Collected data
──────

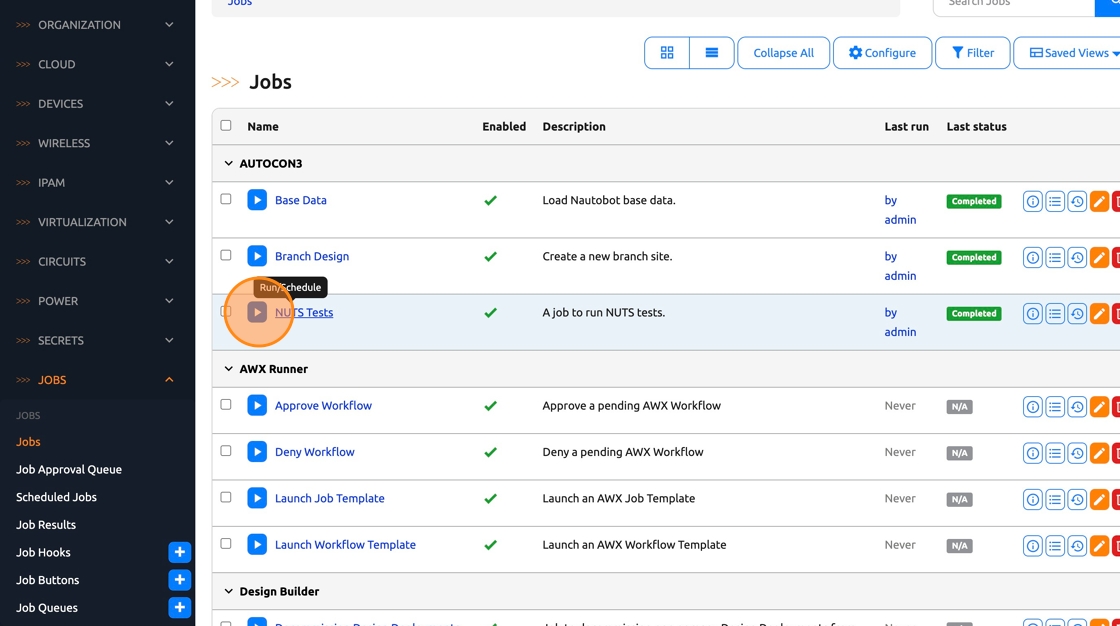Switch to tile grid view
This screenshot has width=1120, height=626.
pos(667,53)
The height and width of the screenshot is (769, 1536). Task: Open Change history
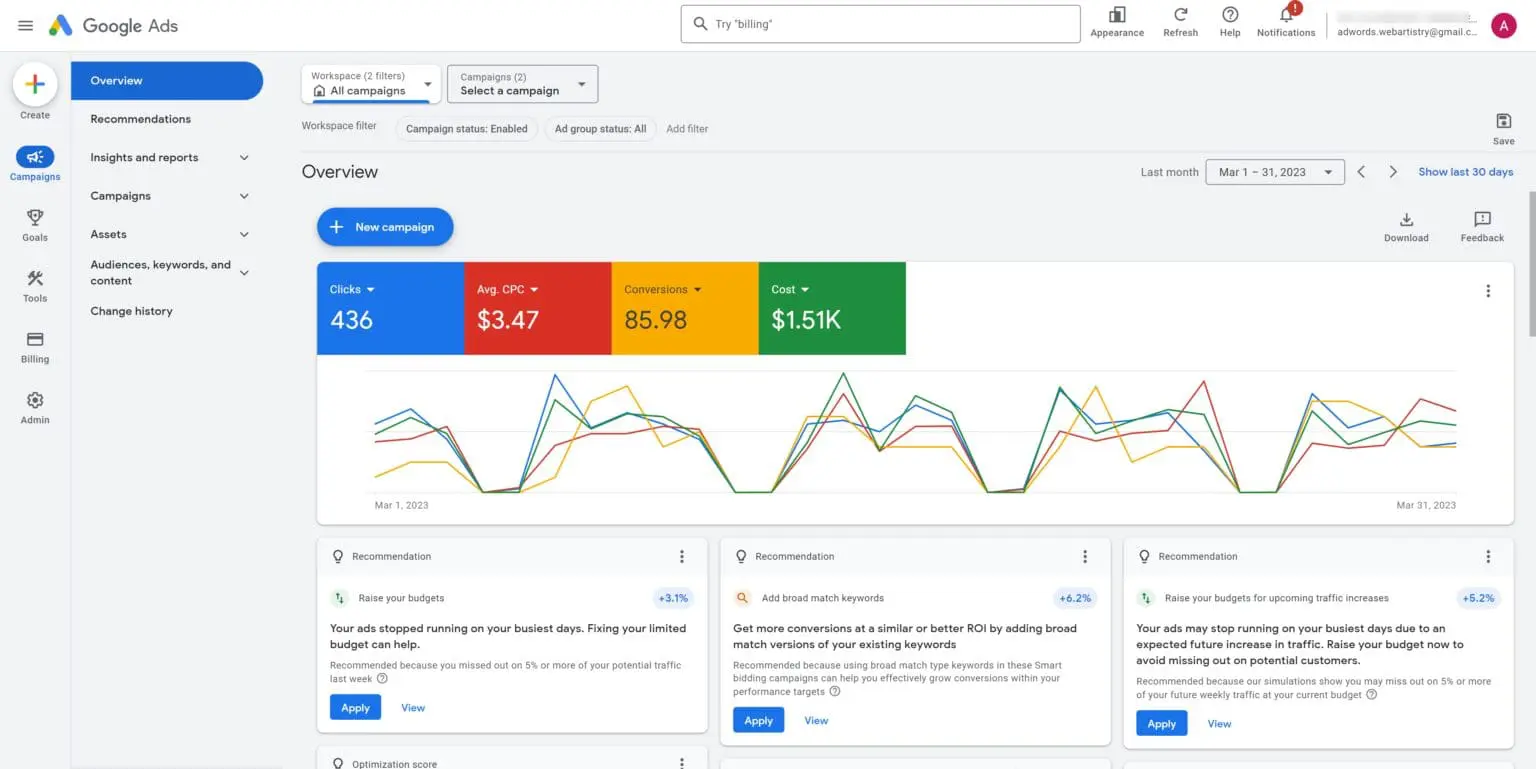tap(131, 311)
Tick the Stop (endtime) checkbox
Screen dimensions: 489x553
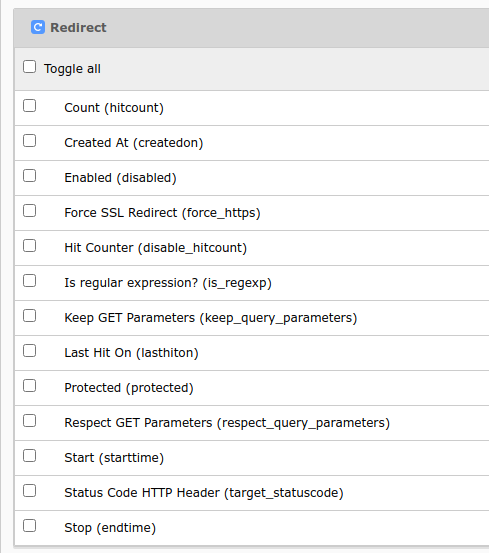click(x=29, y=525)
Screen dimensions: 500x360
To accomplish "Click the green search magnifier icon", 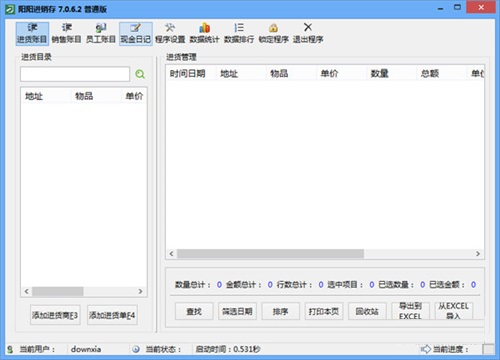I will click(140, 74).
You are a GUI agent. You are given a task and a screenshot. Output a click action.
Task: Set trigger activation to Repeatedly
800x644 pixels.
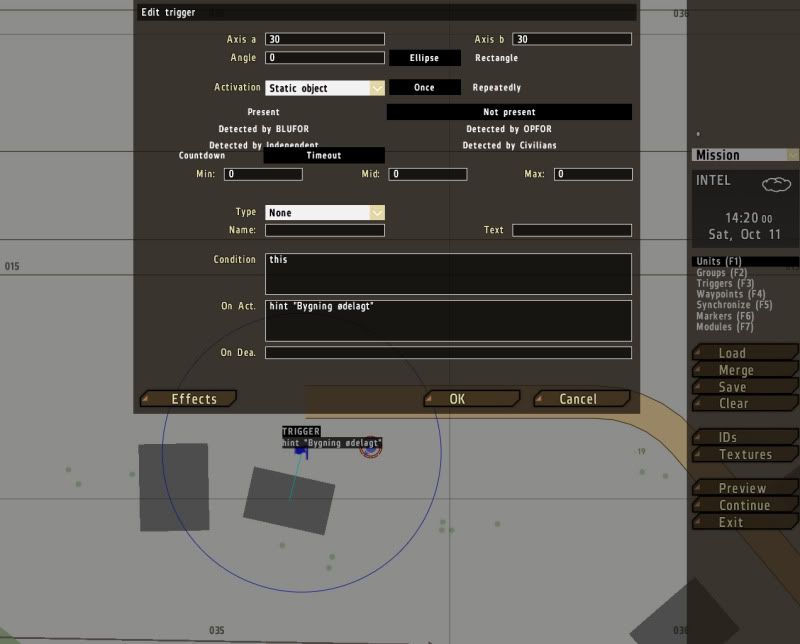tap(496, 88)
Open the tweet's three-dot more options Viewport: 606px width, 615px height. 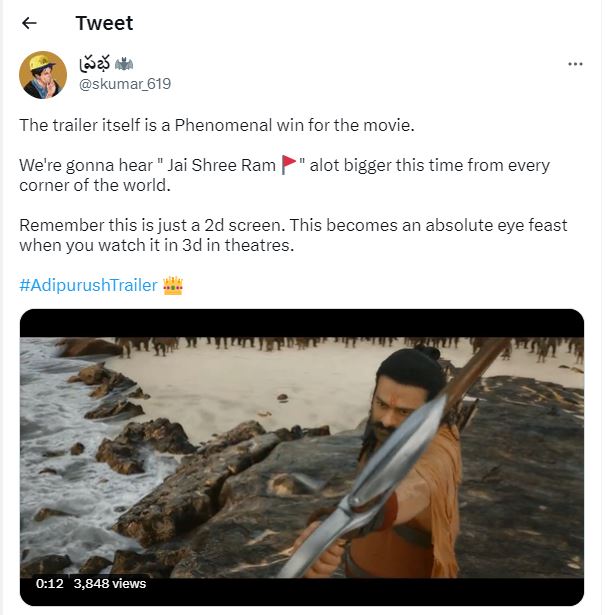pos(575,64)
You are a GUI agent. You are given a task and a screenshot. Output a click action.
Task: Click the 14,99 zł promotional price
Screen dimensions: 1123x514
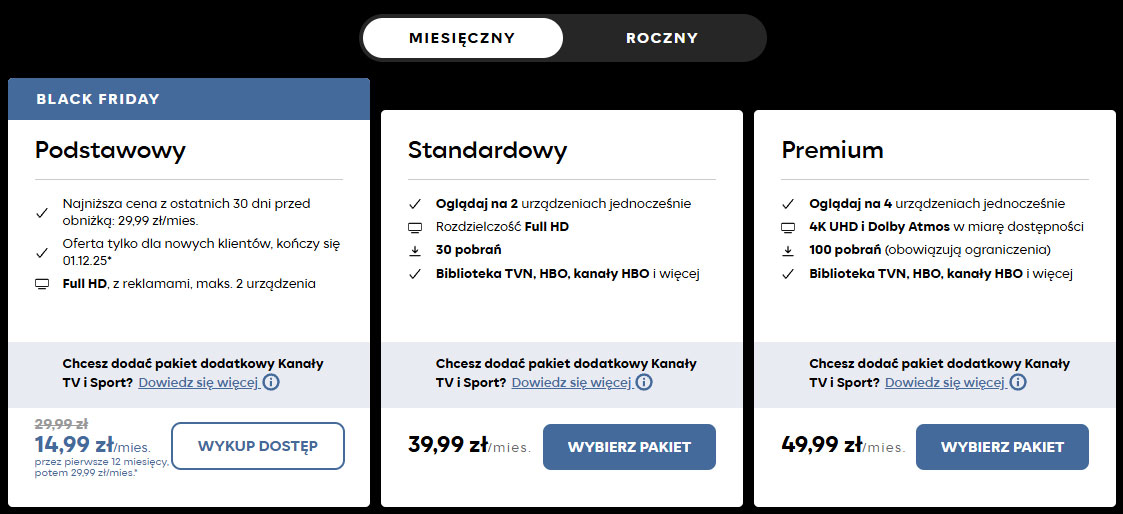[74, 444]
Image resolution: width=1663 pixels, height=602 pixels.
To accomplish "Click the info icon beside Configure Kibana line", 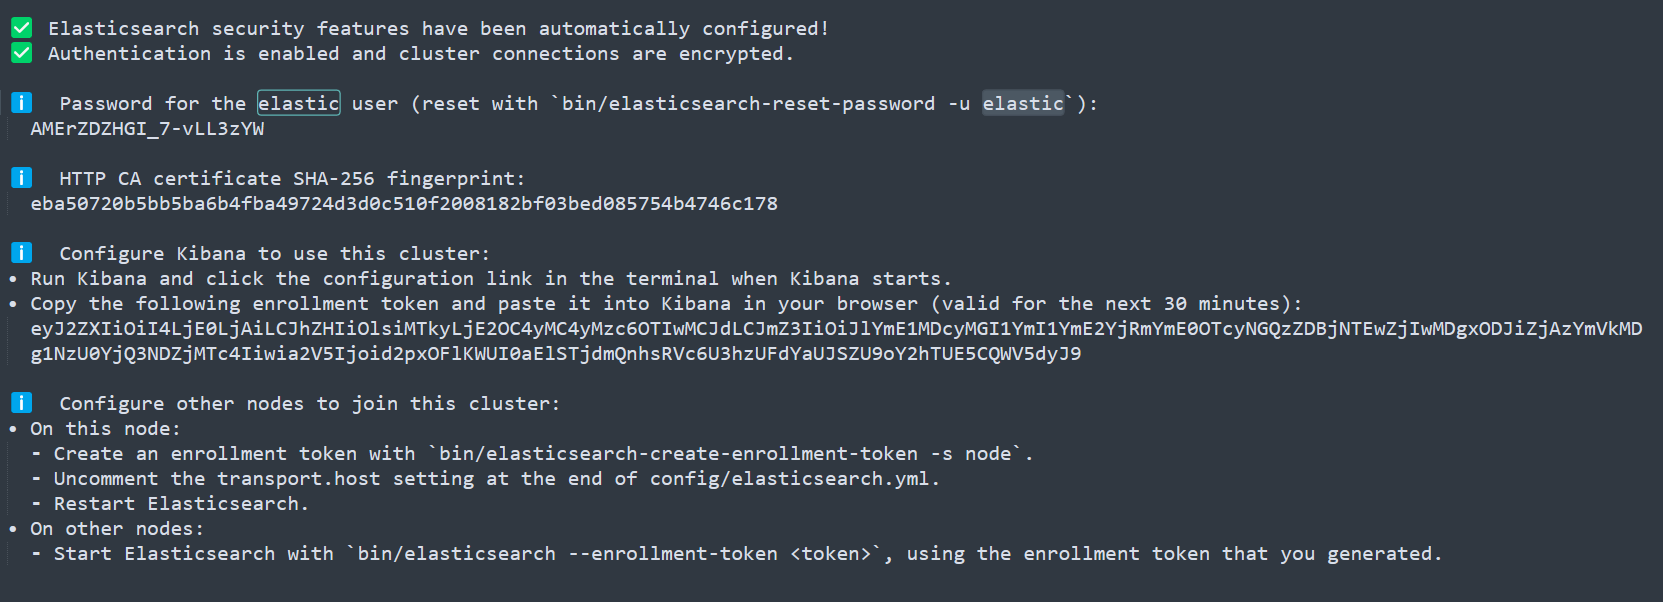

──────

ABOUT THIS EXERCISE |
Starting from the line containing "Image resolution: width=1663", repeat each line exactly through the end of the entries, including the last, while leaving pictures out.

ANSWER BELOW |
Image resolution: width=1663 pixels, height=602 pixels.
To accomplish "Click the info icon beside Configure Kibana line", 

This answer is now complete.